[start of Text to read]

In the previous article we were introduced to the Palmer Penguins, their eating habits, and built a recommender system that would serve them their favourite fish. However, the system we built was overly simplistic and assumed a *single* favourite fish across the population. As we all know, there is no single best of anything. It all comes down to personal preference. In this article we are going to see how to improve the system through *contextual* multi-armed bandits, which will allow learning the penguins preferences much more granularly than a population average.

This article will use the same setting and data set as the first part, so I highly recommend you give it a read for some additional context, an explanation of the data and a description of the already implemented system.

[end of Text to read]
[start of Records shown]

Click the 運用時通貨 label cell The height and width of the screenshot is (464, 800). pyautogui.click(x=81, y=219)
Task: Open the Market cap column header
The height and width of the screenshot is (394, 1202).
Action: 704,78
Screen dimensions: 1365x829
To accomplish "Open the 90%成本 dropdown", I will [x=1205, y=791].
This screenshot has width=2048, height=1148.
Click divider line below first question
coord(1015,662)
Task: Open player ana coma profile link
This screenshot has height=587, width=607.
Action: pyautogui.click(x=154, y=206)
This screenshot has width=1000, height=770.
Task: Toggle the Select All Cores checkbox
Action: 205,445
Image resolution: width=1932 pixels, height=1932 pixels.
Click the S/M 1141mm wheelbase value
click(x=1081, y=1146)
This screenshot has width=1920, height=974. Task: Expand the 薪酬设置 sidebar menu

[end of Records shown]

* [What to do] Resume the article on improving the penguin fish recommender with contextual multi-armed bandits, writing on from its last sentence.

* [Task answer]
## Measuring the penguins

The greatest weakness of the previous system was that it did not take into account any information about the penguins it was feeding. It was merely trying to choose the most popular fish across the board. A much more powerful approach is to try and learn patterns in the penguins preferences, and identify parts of the population that have similar preferences. If we were to observe the features of approaching penguins, we could decide which fish to feed based on what we know about the preferences of similarly-looking penguins. Fortunately, the engineers of our fish-feeding operation are already hard at work on an improved system equipped with sensors to observe and measure the penguins bill, body mass and flippers. Let us take a look at these features.

As we can clearly see, there are significant differences between different penguin species. And all this information can be used to better predict their preferences. To refresh your memory, here is the table of eating habits from the first part (entries indicate probability of eating a fish). Since the different species have quite diverse features and eating preferences, it makes a lot of sense to try and capture this information in the model.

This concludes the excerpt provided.